Contrary to popular belief, you do not need a pond to raise ducks. Sure, my flock loves to spend their days out on the pond, but they also have a plastic baby pool in their spacious run, and would be quite content splashing around in it if I did not have enough land to provide them with a pond. Like chickens and rabbits, ducks are not expensive to purchase, feed, and require little space to keep. You can buy or cheaply build a “chicken tractor” that these three small survival livestock all-stars can be ushered around in to allow them to eat grass and bugs to fulfill their natural dietary needs and cut down on feed cost and stockpiling needs.

Guineas

These birds are not necessarily for eating, but they can help fulfill the protein needs of the family, as well. Guineas help protect your flocks of meat and egg birds, eat copious amounts of snakes, bugs and ticks, (great to have around your growing areas) and a roundly applauded for as being a living and breathing low-tech alarm system, they will shriek both loudly and constantly any time something is amiss in their barnyard or prepper retreat territory.

Goats

This type of medium livestock will give back to the prepping family in three ways: meat, milk, and weed eating. Goat’s milk is sweeter than cow milk and works just as well in cooking and baking recipes – as well as for drinking out of a glass and making soap. If you do not have the space, funds, or butchering skill to purchase cattle, goats are a great protein producing option. Pygmy and Nigerian Dwarf goats are not any larger or louder (actually a lot quieter) than most dogs. If you live in suburbia or a small town, it would be feasible (although maybe not legal, depending upon local laws) to keep a small stature goat in your backyard. A chain link or vinyl picket fence that is at least three and a half feet tall and dog boxes, can work just fine to house a miniature goat herd.

Hogs

Rural preppers should invest in hogs (a.k.a. pigs) to keep their family well-stocked in delicious protein. Hog pens by design, do not take up much space – a human amount of space but not so much room they walk off all of their fat. Many small acreage farmers simply train their hogs like children do in 4-H, so they can be walked around the yard for daily exercise, to reduce the space and expense associated with constructing a run area in a pen. Butchering a hog is not really difficult, the only hard part about the process is lifting the hog to do the work – a tractor with a wench or some really strong folks using a chain and a sturdy tree branch, can accomplish this task in a power grid down situation.

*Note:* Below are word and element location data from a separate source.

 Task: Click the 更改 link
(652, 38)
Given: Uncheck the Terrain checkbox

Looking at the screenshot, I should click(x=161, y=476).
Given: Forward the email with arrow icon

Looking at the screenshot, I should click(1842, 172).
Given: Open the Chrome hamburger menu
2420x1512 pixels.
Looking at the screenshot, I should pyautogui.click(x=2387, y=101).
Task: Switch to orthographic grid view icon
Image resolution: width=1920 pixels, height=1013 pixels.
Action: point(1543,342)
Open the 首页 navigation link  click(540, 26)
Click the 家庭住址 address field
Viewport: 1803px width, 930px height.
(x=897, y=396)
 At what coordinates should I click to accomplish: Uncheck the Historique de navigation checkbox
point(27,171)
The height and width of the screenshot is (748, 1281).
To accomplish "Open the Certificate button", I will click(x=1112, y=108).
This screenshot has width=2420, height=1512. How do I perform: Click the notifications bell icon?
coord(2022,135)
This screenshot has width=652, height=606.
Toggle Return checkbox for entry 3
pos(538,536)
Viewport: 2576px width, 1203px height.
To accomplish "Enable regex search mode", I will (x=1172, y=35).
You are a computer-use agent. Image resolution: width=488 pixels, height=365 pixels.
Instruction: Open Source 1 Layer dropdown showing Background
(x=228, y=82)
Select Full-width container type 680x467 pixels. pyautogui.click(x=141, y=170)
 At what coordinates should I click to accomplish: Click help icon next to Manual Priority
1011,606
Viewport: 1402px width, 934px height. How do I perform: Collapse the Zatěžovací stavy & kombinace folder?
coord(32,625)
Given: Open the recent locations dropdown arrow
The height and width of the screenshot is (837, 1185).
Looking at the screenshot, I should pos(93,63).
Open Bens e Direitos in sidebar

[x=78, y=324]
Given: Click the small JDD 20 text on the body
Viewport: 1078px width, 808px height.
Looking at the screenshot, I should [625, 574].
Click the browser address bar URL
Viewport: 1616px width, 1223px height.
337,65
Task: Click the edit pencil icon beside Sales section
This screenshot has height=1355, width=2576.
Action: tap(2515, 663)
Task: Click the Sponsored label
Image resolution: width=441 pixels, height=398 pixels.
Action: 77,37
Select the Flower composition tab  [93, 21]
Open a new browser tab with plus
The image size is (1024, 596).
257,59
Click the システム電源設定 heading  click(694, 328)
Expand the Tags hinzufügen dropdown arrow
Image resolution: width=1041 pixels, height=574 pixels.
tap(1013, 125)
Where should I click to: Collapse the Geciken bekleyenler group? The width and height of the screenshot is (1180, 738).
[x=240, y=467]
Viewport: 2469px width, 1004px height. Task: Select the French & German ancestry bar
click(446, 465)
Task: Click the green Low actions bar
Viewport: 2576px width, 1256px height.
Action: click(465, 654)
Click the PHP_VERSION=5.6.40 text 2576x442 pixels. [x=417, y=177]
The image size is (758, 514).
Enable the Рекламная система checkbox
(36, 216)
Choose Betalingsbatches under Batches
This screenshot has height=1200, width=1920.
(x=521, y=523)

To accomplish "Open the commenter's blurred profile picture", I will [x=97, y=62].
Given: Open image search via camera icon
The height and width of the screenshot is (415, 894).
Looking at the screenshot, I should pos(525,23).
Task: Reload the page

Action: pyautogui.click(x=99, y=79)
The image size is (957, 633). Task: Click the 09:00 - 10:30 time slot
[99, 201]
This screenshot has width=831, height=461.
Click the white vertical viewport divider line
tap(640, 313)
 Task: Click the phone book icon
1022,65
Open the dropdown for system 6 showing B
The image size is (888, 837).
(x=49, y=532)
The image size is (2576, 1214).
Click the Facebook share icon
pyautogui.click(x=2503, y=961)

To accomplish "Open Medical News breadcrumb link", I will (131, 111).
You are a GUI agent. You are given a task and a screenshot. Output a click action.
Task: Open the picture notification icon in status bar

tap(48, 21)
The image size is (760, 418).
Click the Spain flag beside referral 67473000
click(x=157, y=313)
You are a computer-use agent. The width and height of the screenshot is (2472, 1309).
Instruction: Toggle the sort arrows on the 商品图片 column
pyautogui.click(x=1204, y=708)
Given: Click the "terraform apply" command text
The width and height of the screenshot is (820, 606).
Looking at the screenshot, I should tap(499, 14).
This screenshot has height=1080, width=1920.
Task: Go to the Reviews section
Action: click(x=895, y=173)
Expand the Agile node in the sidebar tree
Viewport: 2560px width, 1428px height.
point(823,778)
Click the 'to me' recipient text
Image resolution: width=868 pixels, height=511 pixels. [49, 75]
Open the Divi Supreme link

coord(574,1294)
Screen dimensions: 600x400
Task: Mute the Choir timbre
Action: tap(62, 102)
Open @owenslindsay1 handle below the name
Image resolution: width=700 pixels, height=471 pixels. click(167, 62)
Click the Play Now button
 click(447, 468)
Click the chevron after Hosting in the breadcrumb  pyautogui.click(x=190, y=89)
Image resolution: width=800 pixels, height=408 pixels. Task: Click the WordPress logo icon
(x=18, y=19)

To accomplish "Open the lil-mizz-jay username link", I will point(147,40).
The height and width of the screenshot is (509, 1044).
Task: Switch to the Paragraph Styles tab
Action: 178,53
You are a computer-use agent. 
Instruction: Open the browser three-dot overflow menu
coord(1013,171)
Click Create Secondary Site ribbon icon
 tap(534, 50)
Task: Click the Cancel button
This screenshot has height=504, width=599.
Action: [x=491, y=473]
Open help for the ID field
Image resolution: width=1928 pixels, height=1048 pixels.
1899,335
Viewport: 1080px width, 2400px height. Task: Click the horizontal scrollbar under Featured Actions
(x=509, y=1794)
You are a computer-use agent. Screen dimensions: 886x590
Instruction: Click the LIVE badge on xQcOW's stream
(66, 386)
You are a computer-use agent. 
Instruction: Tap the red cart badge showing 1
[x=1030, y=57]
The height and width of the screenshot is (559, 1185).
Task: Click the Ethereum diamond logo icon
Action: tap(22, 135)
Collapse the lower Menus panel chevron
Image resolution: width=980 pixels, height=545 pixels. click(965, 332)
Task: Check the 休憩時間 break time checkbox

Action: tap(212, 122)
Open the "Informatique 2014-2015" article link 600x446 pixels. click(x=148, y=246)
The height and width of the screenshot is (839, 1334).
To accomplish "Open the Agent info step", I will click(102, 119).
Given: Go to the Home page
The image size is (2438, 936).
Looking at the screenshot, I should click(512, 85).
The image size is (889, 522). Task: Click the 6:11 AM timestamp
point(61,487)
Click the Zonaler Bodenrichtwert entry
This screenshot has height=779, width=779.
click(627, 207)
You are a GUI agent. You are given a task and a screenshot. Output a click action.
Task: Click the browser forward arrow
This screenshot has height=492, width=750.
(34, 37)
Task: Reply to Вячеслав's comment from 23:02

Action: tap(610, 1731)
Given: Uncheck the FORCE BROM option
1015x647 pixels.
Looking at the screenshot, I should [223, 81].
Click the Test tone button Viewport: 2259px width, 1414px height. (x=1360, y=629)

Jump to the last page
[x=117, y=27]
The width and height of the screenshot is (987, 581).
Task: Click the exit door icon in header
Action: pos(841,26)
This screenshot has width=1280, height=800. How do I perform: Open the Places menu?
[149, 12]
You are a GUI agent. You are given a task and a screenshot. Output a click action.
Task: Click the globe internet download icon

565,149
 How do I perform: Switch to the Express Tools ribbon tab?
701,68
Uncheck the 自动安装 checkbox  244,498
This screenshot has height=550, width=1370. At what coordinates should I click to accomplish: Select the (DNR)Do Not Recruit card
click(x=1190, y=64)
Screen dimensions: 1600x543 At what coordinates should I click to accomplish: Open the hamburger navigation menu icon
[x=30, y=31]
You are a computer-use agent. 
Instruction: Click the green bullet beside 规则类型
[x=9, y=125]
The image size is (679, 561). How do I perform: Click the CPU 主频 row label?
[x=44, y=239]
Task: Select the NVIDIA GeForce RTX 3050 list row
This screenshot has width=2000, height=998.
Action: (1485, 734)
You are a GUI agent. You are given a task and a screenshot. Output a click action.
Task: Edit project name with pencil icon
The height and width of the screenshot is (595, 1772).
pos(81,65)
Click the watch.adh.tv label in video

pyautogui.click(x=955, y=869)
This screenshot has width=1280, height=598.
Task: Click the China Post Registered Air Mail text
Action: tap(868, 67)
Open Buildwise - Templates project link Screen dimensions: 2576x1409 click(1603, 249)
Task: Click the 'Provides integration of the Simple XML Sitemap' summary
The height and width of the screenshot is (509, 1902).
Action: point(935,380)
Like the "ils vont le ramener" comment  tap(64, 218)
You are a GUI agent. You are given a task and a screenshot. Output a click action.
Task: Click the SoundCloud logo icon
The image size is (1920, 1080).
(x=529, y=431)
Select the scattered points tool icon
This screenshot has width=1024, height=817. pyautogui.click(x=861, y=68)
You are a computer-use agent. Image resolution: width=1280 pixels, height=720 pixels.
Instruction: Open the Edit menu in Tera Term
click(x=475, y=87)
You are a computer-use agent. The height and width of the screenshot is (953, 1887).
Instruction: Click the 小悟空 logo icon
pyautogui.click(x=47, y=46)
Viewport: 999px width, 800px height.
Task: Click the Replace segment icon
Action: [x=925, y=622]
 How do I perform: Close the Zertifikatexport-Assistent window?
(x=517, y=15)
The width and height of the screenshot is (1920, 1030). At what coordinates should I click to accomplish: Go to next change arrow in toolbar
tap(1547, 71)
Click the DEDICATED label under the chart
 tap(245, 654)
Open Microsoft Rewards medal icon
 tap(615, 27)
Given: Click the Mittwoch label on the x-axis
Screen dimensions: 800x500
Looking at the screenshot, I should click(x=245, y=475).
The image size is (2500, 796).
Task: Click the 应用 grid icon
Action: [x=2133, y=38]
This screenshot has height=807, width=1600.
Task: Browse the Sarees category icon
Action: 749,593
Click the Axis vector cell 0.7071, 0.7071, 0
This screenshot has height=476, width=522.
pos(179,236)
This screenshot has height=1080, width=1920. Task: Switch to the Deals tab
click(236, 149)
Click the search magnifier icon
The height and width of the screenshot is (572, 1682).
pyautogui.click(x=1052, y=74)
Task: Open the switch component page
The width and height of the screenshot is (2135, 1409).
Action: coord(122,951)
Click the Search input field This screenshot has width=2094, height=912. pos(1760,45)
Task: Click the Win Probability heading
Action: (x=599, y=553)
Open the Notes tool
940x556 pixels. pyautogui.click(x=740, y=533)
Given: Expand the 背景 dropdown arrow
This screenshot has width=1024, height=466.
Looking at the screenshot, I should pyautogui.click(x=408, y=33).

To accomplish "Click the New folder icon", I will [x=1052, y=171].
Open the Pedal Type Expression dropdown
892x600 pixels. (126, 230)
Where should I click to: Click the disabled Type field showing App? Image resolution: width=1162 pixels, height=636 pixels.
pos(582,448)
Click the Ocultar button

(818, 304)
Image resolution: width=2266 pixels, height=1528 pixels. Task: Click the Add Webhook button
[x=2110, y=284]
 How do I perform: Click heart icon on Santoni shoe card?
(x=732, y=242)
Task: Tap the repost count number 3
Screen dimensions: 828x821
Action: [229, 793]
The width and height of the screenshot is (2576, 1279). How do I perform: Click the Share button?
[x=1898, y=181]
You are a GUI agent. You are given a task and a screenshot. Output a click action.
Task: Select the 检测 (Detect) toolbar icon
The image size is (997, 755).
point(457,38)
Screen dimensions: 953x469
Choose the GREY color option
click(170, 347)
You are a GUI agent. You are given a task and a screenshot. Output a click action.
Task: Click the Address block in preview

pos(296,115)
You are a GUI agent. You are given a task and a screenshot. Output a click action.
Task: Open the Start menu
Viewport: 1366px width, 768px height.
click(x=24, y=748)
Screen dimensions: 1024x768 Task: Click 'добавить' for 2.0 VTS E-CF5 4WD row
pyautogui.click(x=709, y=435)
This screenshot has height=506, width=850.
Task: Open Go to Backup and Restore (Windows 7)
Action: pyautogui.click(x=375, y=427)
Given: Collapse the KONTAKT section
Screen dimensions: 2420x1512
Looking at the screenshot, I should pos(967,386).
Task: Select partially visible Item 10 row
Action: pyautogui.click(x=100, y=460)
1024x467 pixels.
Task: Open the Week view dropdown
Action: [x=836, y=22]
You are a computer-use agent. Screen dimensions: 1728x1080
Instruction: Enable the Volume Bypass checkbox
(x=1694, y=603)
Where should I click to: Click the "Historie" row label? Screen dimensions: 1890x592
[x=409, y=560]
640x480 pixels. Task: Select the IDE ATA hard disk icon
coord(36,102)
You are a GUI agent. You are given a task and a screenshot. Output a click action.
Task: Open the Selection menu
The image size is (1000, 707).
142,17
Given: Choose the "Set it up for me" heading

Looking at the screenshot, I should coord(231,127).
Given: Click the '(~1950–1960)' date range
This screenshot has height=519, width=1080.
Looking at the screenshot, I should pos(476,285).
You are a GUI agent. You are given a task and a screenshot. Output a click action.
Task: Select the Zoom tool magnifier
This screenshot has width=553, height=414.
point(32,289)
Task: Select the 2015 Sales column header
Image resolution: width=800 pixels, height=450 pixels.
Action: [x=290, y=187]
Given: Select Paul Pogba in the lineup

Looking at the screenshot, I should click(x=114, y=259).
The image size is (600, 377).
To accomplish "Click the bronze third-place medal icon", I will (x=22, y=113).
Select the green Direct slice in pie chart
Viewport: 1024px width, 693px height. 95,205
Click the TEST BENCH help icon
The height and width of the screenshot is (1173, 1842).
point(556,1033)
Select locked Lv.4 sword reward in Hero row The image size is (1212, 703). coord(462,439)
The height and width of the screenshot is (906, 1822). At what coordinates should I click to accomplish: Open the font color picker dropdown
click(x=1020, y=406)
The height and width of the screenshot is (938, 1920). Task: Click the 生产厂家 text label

These young hog keepers began learning how to train and handle hogs during their early years in the 4-H program. They are standing outside of a sturdy hog pen that was constructed using nothing more than scrap materials – and a lot of hammering.

Cattle are a part of our near future survival plan. We live on a 56-acre survival retreat and have enough pasture area and hay fields to be able to provide for a three beef cattle and a dairy cow during a long-term disaster when grain cannot be purchased.

There is immense value in keeping cattle as part of your survival livestock plan, but to do so you must be able to feed them during the winter and without the need to supplement their pasture intake even during the warm months of summer.

Rural preppers on a smaller acreage survival homestead could consider keeping Dexter cattle – a miniature breed. The animals will not provide as much beef or milk, but require significantly less space to roam and consumer less feed.

Although eating horse meat is not something we do in America, at least not when starving during a SHTF scenario, keeping horses should be a part of a rural preppers long-range survival plan. During the rebuilding phase of society after a mega disaster, horses will likely once again become the main mode of transportation and used heavily in agriculture endeavors.

The sooner you begin acquiring survival livestock, the sooner you can begin harvesting and preserving your own meat, eggs, and even milk and breeding the animals to further your flocks and herds – or to sell to buy more valuable preps!